Oh look, Microsoft has published its latest quarterly performance report, I wonder whether LinkedIn saw “record engagement” in the period?
Oh wow, it did. How totally unexpected.

As you can see in this overview taken from Microsoft’s Q3 2025 performance update, LinkedIn once again saw 9% session growth in the measurement period, with “record engagement”.
Which is the same update that Microsoft reports for LinkedIn every quarter.
And that’s not an exaggeration, in literally every single one of Microsoft’s quarterly updates since 2018 (except one), it’s shared a variation of the exact same LinkedIn update: “Sessions growth of x% with record levels of engagement.”
Every quarter. Every time.
Which seems impossible, right? I mean, it can’t be a new record every time. There’s the downtime over Christmas, for example, the end-of-year period, surely LinkedIn’s not seeing “record levels” of engagement in that last three months of the year over the preceding period. Right?
Well, according to parent company Microsoft, it’s all a record, with the only real measurement that we have to go on being sessions growth.
Which has slowed of late.
LinkedIn sessions growth was 11% in the same reporting period in 2024, but its only 8% now.
I mean, if it’s going up, that’s still a good thing, but given the limited stats we have to go on, all we know for sure, based on this overview, is that LinkedIn is making more money (revenue up 7% year-over-year), and that users are coming to the app a little more often.
Though Microsoft did provide some additional LinkedIn performance notes in its earnings call this time around.
According to Microsoft, LinkedIn membership “continues to grow at double digits year-over-year.”
I mean, that too is a bit of a misleading stat, because “members” are not the same as “active users.” And considering that more people are coming into the workforce all the time, you would expect that the amount of people signing up for LinkedIn, and becoming members, would continue to rise.
As such, this member map:

Yeah, I don’t really think this means much in terms of understanding the popularity or value of the platform in this respect.
What I can tell you is that, based on LinkedIn’s European usage data, which it has to report as part of the EU DSA regulations, around 28% of the platform’s EU members (as per the above map) are logging into the app each month.
Assuming that holds for other regions, then LinkedIn’s monthly active user count is around 280 million, as opposed to its billion-member headline figure.
I’d assume that the U.S. actually sees more usage, so maybe it’s more like 300 million total MAU. But comparatively, LinkedIn’s active engaged audience is much closer to that of Reddit (189m MAU) than the bigger platforms like Instagram (1b), or even X (600m).

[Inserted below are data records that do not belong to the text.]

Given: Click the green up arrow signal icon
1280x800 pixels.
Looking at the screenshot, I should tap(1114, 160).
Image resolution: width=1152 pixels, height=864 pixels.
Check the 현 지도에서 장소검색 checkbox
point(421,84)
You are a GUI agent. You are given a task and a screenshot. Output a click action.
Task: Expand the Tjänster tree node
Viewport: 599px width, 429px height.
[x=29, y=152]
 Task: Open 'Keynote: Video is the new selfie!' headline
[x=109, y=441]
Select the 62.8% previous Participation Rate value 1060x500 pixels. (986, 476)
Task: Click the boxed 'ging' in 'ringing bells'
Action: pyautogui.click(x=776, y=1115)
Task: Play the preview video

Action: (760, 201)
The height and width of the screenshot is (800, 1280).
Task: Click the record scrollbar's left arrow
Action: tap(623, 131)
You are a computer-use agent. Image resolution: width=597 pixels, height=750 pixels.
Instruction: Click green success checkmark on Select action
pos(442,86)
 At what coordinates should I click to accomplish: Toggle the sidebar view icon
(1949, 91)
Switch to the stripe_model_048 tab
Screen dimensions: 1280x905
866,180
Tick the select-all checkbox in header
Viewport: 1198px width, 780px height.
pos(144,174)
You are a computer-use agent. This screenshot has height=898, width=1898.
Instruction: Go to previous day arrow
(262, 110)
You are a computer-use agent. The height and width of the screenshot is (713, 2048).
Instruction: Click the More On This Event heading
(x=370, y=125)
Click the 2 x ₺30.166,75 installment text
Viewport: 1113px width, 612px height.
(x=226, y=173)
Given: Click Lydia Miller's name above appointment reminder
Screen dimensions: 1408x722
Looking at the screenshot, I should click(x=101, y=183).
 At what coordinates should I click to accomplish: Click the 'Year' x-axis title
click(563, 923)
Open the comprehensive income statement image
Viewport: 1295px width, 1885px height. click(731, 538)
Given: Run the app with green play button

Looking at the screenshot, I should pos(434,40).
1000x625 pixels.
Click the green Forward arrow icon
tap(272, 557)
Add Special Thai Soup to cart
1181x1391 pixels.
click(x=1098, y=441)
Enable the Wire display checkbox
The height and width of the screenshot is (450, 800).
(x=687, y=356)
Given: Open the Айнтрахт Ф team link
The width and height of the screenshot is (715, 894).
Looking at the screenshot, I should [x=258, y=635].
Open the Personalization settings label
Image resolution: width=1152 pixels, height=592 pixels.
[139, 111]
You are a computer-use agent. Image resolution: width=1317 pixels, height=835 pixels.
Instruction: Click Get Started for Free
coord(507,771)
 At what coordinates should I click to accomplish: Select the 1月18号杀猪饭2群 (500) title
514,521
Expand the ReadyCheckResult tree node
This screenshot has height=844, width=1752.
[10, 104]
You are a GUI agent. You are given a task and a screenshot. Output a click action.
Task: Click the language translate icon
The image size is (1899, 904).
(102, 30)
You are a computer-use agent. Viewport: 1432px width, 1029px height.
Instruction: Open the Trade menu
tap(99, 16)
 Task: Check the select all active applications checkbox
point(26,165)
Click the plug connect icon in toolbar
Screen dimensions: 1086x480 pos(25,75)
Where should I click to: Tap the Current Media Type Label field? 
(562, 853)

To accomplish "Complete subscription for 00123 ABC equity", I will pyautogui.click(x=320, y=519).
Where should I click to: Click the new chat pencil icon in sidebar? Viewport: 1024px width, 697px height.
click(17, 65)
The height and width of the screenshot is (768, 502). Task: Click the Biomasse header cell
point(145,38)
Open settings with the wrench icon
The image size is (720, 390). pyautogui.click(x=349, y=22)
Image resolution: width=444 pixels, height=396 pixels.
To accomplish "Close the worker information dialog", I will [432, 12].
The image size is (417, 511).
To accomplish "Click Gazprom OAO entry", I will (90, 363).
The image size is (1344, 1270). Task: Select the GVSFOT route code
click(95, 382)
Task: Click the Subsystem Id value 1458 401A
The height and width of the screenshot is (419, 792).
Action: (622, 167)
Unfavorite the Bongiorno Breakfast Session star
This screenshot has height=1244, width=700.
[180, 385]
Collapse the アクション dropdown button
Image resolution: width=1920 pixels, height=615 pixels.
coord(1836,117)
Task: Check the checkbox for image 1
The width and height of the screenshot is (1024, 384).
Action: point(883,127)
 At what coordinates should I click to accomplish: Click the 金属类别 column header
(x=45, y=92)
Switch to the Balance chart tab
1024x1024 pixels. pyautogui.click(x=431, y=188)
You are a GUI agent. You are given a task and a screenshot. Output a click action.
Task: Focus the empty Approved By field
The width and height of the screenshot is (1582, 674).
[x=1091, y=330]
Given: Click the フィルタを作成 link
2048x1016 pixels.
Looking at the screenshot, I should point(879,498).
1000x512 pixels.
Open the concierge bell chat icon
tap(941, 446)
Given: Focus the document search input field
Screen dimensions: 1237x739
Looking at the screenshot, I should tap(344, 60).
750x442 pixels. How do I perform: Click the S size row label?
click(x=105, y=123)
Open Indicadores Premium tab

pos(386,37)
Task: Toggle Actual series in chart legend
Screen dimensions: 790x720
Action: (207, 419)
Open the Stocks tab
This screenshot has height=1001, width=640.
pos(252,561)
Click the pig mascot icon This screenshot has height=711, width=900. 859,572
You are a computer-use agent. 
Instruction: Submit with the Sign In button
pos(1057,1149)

That might provide a better measure of its actual engagement performance, which could help to inform your ad spend. But then again, LinkedIn’s audience is pretty unique, so it might not make a heap of difference either way.
Microsoft has also reported that time spent watching video posts in the app has increased by 36% year-over-year, while comments are up 32%.
So they have actually given us some real engagement data this time around, and the fact that comments are rising so significantly is another valuable point, which could help to inform your approach.
I would assume that video posts are driving a lot of those comments, with LinkedIn also recently reporting that video content generates 1.4x more engagement than other post formats. But carousel posts also attract a lot of engagement, according to third-party analysis.
LinkedIn’s also seeing more of its audience tap into AI to gain new skills and find jobs.
“The number of learners who have used AI-powered coaching increased over 2X quarter-over-quarter.”
As more people become aware of AI tools, more people will use them, and it’ll be interesting to see how beneficial these AI training elements can be over time.
Finally, Microsoft also says that sign-ups for LinkedIn Premium Company Pages increased 75% quarter-over-quarter.
Though that’s also a little misleading, as LinkedIn only made Premium Pages available in all regions last June. Which means that sign-ups will inevitably have increased, based on availability alone, so not sure this is truly indicative.
But this is the way with LinkedIn, and the way it has been since it got acquired by Microsoft back in 2016. As it’s no longer obligated to share in-depth performance data, because it’s not a listed entity within itself, it doesn’t, and we just have to make do with whatever scraps of info it shares with us, and take things like “record engagement,” with no further qualification, as fact.
But all of its data points come with a “yes, but,” all of them are slightly eyebrow-raising upon scrutiny.
But if you wanted to get a handle on LinkedIn’s actual comparative performance, hopefully these explanations add context.